条約内容 (クリックすると内容を表示し、再度クリックすると閉じます)


背景 昭和三一(1956)年は、第二次世界大戦終結から一一年、サンフランシスコ平和条約発効による日本の主権回復から四年、独裁者スターリンの死と朝鮮戦争終結から三年が経過しており、世界情勢は大きな転換点を迎えつつあった。

 当時の日本は主権を回復したものの、サンフランシスコ平和条約と同時に結ばれた日米安全保障条約の影響がまだまだ強く(今も強いが)、平和条約締結に調印しなかったソビエト連邦、中華人民共和国、インドのみならず、大韓民国や朝鮮民主主義人民共和国との国交も開かれず、国際連合への加盟もならず、まだまだ国際的地位は低下したままだった(朝鮮戦争による特需で経済的にはかなり回復していた)。

 また世界全体では、朝鮮戦争が終結したとはいえ、核兵器の脅威を背後に控えた米ソ冷戦の真っただ中で、世界はアメリカを筆頭とした資本主義諸国と、ソビエト連邦を盟主とした社会主義諸国と、独立への機運を高めつつあったアジア・アフリカ諸国との多極化への一歩を勧めようとしていたところだった。

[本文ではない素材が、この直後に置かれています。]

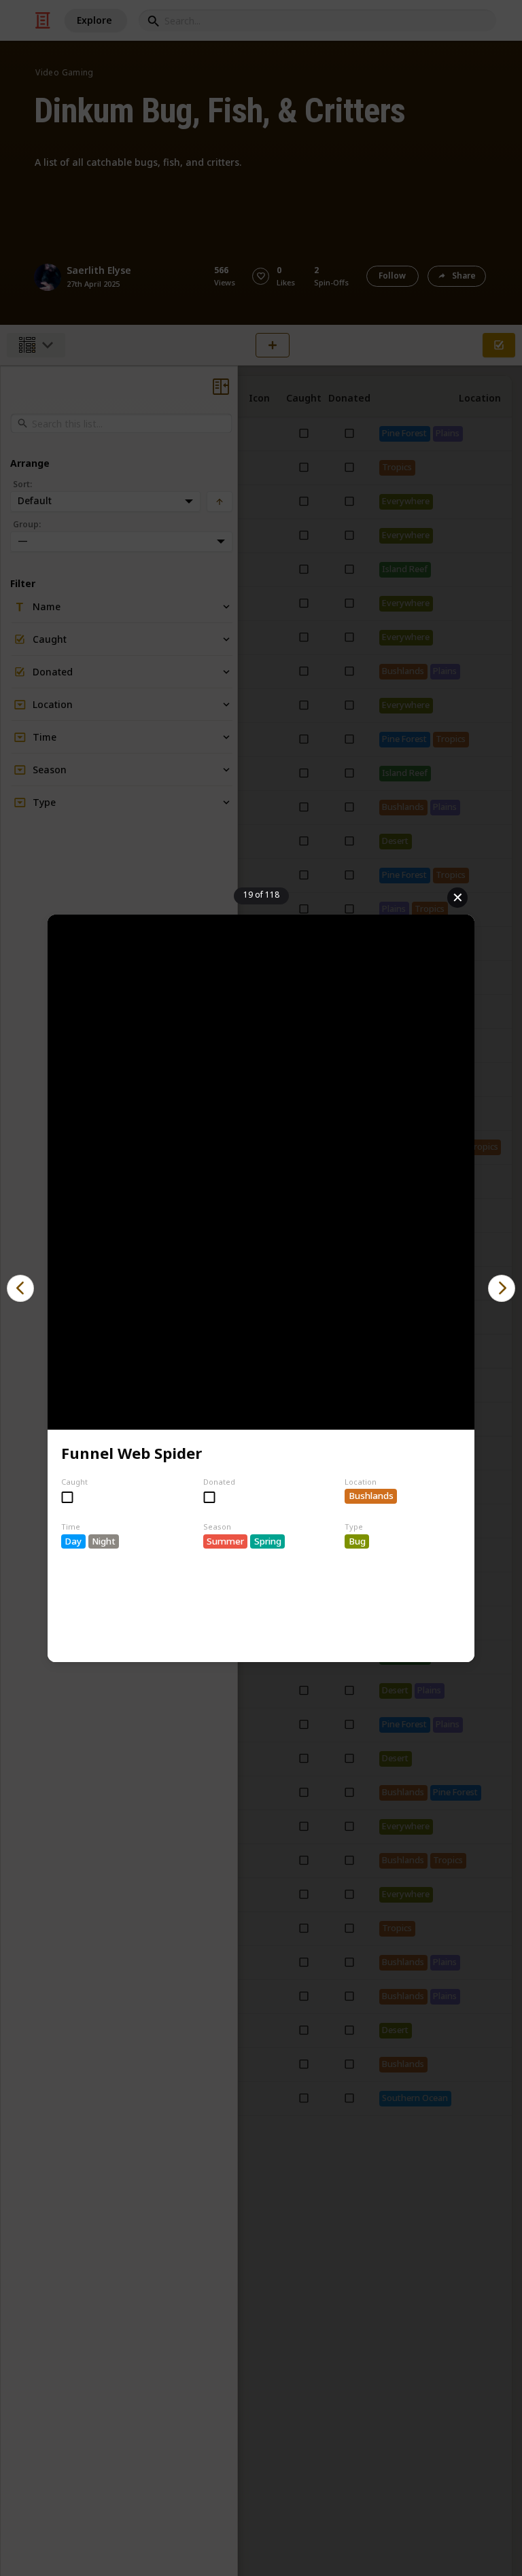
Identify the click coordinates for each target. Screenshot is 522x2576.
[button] (20, 1288)
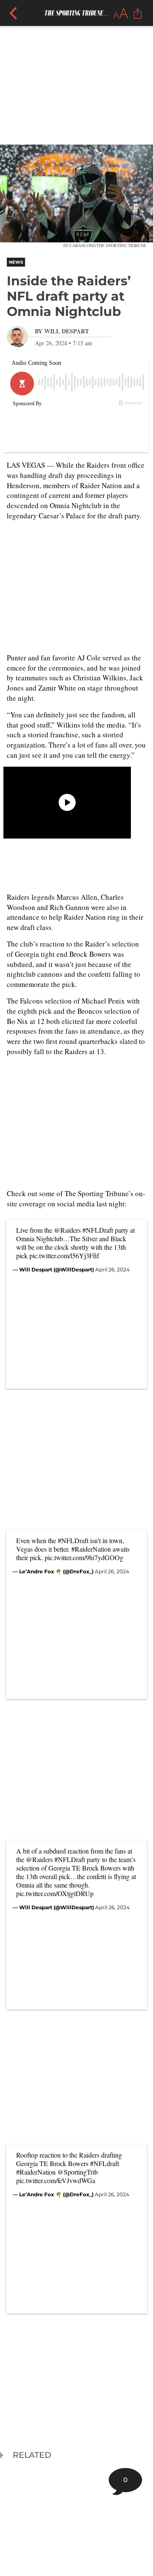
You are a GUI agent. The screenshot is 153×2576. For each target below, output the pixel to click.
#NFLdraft (104, 2163)
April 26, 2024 (112, 1269)
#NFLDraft (97, 1229)
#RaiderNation (91, 1548)
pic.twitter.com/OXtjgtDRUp (55, 1893)
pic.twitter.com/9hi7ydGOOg (84, 1557)
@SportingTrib (77, 2171)
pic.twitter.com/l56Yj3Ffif (64, 1255)
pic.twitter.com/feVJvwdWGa (55, 2180)
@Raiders (67, 1229)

 そんなきな臭さの中で大きな契機になったのは、三年前の昭和二八(1953)年三月五日にヨシフ・スターリンがくたばったことにあった。
 彼奴(きゃつ)がくたばったことで朝鮮戦争はその三ヶ月後に休戦が成立し、スターリンの後継となったニキータ・フルシチョフは核を初めとするアメリカとの軍拡競争を宇宙開発競争に切り換え、僅かずつではあるが、世界は平和に向かった。
 そして件の昭和三一(1956)年、フルシチョフは二月九日に共産党大会で有名なスターリン批判を行った。これにより、スターリンの独裁が(すべてではないが)初めて批判され、批判そのものは党内秘とされたものの、すぐに世界中の知るところとなり、国外に対するソビエト連邦の態度が軟化した。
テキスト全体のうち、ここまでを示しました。